• Excerpt provided:
►
Unforgivably, they also signed Ryan Howard to a minor-league contract.
The two teams are in a fight to lift off from the bottom of the NL East this year, and this opening series will be our first glimpse of which club is proceeding in its rebuild more quickly.
What to expect
I was told once about how certain shellfish, when being cooked, will pull each other back into the pot so none of them can escape and they all boil together.
That’s this series. Neither team is particularly good, nor do they have much to gain from 2017 other than hope for the future. The best they can do is make sure they both suffer equally. It could make for some pretty bad baseball.
To an optimist, though, it’s a tightly-contested series against two evenly-matched teams. The Phillies and Braves, after all, have had remarkably similar results to start the year.
In addition to a matching 6-9 record, the teams have put up similar wOBA (.311 for the Phils and .310 for Atlanta), wRC+ (96), home runs (16), and WHIP (1.35). While the Phillies have outscored the Braves 72 to 57 since the season began, the Braves’ 4.20 team ERA beats the 4.68 for Phillies pitchers.
The Braves may have had a lighter schedule so far, with only two of their wins coming against teams that aren’t the unfortunate San Diego Padres, which should barely count as winning in the first place. Still, the season series against Atlanta might be one metric to determine which team gets to have more immediate optimism.
Starters
Friday at 7:05 p.m., Bartolo Colon (1-1, 4.24 ERA) vs. Jeremy Hellickson (2-0, 1.59 ERA)
Jeremy Hellickson’s first few starts are the thought you comfort yourself with when everything else is going astray. He’s allowed three earned runs in 17 innings – good for a 1.59 ERA – and an immaculate 0.82 WHIP. Other than leaving his first pair of starts sooner than we would have liked and for odd reasons, he’s done nothing to make fans upset that he accepted the team’s qualifying offer in the offseason. This might partly be due to luck – he’s not striking guys out (2.65 K/9) and is generating less soft contact than before but has still seen his BABIP tumble to .182 – but the results have been there.
Colon has been exceptional in two of his three starts, allowing a run and lasting at least six innings in both. The other, though, saw Miami plate six runs. The Phillies will hope to see the latter version of him, but Colon did well against them last season: in five starts, he threw to a 3.03 ERA against the Phillies and held them to a .220/.252/.358 slash line.
◄
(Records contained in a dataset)
►
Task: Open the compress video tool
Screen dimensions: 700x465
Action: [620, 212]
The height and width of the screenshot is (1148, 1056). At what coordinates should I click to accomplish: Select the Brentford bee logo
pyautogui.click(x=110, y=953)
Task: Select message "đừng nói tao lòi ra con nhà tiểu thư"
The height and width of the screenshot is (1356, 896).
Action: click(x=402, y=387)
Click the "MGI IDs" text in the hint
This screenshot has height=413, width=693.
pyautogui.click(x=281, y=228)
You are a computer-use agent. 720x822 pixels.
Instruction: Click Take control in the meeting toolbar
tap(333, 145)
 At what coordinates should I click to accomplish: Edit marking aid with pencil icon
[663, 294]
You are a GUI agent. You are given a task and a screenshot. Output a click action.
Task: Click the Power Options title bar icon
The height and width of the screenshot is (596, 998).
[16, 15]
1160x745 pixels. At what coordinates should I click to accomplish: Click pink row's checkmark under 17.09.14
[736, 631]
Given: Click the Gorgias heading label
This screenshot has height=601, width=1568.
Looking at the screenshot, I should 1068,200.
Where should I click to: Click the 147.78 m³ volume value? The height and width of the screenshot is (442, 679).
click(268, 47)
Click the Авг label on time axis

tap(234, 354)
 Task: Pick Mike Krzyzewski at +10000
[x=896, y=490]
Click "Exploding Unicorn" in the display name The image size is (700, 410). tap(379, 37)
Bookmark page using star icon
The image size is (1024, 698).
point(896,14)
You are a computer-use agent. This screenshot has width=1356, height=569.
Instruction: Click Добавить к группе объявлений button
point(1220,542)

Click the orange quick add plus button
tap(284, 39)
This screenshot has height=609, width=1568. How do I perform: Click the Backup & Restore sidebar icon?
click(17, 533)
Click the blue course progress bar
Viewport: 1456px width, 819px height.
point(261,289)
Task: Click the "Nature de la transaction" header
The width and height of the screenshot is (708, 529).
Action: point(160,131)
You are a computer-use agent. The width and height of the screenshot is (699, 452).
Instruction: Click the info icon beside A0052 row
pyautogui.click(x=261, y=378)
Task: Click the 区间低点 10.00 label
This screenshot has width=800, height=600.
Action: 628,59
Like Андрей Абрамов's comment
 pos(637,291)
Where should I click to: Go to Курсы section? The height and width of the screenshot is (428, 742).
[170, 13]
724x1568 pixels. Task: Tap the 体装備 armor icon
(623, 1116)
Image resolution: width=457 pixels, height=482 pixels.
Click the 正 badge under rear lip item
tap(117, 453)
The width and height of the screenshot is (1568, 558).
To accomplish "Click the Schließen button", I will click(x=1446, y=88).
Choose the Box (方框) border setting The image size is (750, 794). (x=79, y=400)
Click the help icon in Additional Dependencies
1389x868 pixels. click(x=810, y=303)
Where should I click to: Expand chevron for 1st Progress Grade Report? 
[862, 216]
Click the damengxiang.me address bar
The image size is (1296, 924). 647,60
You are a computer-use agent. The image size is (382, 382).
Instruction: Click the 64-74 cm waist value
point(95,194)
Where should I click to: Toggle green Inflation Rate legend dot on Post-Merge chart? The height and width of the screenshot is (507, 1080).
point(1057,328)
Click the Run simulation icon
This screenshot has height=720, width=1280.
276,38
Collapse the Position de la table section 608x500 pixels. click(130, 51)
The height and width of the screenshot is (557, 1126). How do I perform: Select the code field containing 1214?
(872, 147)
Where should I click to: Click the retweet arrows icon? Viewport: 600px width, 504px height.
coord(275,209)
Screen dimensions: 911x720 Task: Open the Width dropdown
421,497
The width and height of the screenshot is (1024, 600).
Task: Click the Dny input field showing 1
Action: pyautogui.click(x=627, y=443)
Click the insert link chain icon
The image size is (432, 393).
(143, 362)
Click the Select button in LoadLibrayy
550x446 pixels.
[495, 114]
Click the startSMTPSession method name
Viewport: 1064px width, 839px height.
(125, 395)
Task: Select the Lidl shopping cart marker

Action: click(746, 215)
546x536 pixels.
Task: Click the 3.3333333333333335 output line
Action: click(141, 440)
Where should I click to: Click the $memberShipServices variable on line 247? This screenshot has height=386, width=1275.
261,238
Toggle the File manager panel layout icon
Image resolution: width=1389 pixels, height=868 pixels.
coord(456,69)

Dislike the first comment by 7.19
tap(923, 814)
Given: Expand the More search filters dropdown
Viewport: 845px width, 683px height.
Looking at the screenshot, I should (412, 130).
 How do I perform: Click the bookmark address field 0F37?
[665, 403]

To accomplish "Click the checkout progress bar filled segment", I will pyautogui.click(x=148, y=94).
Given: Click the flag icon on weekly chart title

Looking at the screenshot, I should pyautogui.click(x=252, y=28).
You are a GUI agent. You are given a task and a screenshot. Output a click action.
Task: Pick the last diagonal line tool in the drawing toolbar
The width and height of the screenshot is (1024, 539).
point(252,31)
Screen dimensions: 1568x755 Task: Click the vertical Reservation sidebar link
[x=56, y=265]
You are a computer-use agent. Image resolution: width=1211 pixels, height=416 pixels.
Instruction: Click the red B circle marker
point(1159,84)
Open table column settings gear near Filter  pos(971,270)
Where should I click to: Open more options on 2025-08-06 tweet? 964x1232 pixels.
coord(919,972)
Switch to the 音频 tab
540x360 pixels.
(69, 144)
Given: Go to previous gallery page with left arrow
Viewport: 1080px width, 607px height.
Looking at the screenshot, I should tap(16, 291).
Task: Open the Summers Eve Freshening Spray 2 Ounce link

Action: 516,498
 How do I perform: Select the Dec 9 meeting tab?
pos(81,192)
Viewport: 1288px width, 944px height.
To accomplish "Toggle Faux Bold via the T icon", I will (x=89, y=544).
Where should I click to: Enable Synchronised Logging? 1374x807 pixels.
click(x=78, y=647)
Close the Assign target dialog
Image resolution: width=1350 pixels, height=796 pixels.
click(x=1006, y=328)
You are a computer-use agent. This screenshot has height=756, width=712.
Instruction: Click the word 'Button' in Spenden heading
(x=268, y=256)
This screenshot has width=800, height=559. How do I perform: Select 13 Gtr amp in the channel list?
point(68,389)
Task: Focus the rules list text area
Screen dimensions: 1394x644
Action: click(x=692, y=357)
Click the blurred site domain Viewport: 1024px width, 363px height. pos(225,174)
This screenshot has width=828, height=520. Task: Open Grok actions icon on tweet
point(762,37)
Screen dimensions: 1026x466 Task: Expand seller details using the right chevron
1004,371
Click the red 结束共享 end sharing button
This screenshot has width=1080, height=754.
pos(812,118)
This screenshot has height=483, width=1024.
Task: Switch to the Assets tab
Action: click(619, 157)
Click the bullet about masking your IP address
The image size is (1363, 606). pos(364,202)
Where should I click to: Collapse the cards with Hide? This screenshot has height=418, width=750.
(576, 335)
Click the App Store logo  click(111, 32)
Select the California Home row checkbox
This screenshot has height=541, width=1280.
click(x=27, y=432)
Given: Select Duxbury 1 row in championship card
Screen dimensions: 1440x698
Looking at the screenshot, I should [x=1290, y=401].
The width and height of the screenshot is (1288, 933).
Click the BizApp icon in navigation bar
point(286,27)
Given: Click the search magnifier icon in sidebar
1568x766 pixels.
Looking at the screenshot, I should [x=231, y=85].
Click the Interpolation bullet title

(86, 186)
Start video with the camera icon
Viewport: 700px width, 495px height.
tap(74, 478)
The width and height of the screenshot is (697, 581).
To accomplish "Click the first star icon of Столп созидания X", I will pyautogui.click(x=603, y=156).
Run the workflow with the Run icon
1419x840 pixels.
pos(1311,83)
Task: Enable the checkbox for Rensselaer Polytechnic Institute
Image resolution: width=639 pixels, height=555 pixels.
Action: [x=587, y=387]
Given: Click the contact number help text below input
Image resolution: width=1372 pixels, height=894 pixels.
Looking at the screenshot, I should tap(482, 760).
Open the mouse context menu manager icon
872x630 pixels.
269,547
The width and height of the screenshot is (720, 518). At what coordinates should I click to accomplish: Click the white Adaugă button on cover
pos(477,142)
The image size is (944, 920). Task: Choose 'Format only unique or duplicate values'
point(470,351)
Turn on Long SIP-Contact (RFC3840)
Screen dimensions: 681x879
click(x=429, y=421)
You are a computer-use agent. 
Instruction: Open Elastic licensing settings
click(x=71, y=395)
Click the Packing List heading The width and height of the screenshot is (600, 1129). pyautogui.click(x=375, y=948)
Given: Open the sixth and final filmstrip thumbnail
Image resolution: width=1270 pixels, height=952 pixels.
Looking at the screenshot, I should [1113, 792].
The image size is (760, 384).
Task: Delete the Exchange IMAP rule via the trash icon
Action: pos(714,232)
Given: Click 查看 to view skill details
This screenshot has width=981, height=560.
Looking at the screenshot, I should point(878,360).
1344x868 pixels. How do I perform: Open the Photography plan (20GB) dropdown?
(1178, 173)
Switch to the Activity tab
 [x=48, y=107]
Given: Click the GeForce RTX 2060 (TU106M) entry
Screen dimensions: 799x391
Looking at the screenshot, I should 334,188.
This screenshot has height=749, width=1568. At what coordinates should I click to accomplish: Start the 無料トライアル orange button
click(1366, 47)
◄
• Tasks and exercises:
- A) Answer these questions from the Phillies–Braves series preview.
(i) What record did both teams share at the start of the year?
(ii) What ERA does Jeremy Hellickson have in his first starts?
(iii) What ERA did Bartolo Colon post against the Phillies in five starts last season?
- B) Extend the Phillies–Braves series preview, beginning right after its closing sentence about the .220/.252/.358 slash line.

• Answers to the tasks:
- A)
(i) 6-9
(ii) 1.59
(iii) 3.03

- B)
Saturday at 7:05 p.m., Jaime
García (0-1, 4.67 ERA) vs. Jerad Eickhoff (0-1, 2.75 ERA)My praise for Eickhoff is as consistent as he is. Get it? Because he’s consistent. I’m here all week, folks. He hasn’t allowed more than three runs in a start in his last 11 starts, dating back to August 2016. In his career, Atlanta has a .547 OPS against him.
García has had a rough start to his Braves debut, but his early 4.67 ERA is nearly identical to what he earned in 171 2/3 innings last year for St. Louis. So far, opponents have been hitting a lot of line drives off him, and he isn’t striking many batters out. Those factors can lead to a lot of hits and runs for the opposing club.
Sunday at 1:35 p.m., Mike Foltynewicz (0-2, 4.26 ERA) vs. Zach Eflin (0-0, 3.60 ERA)
Eflin had a rocky 2016, as his debut season included an ERA of 5.54 and WHIP of 1.33— a worse season than Clay Buchholz had. Granted, that might be owed to the knee pain that ultimately led to surgery and beginning 2017 on the disabled list.
His first start of 2017 began inauspiciously. In the first inning, he allowed a pair of runs and three walks and threw a wild pitch. He settled in after that, though, going four more innings without allowing a run.
Foltynewicz has had a bizarre start to the season. Cory McCartney of Fox Sports details it in full, but the short version of it is that he’s pitched in rain, had his start skipped due to scheduling quirks and was victim of the “C.B. Bucknor experience”— Bucknored, as I like to say.
His career ERA is 4.89, so it’s not like Foltynewicz, who I’m already rooting against because his name is hard to type, had exceptional results before his quirky 2017. His 1.66 WHIP in 2017 is awful, but his career WHIP is 1.46. The Phillies should have no trouble getting on base against him unless his new repertoire, which focuses less on his fastball and more on a slider, keeps them off balance.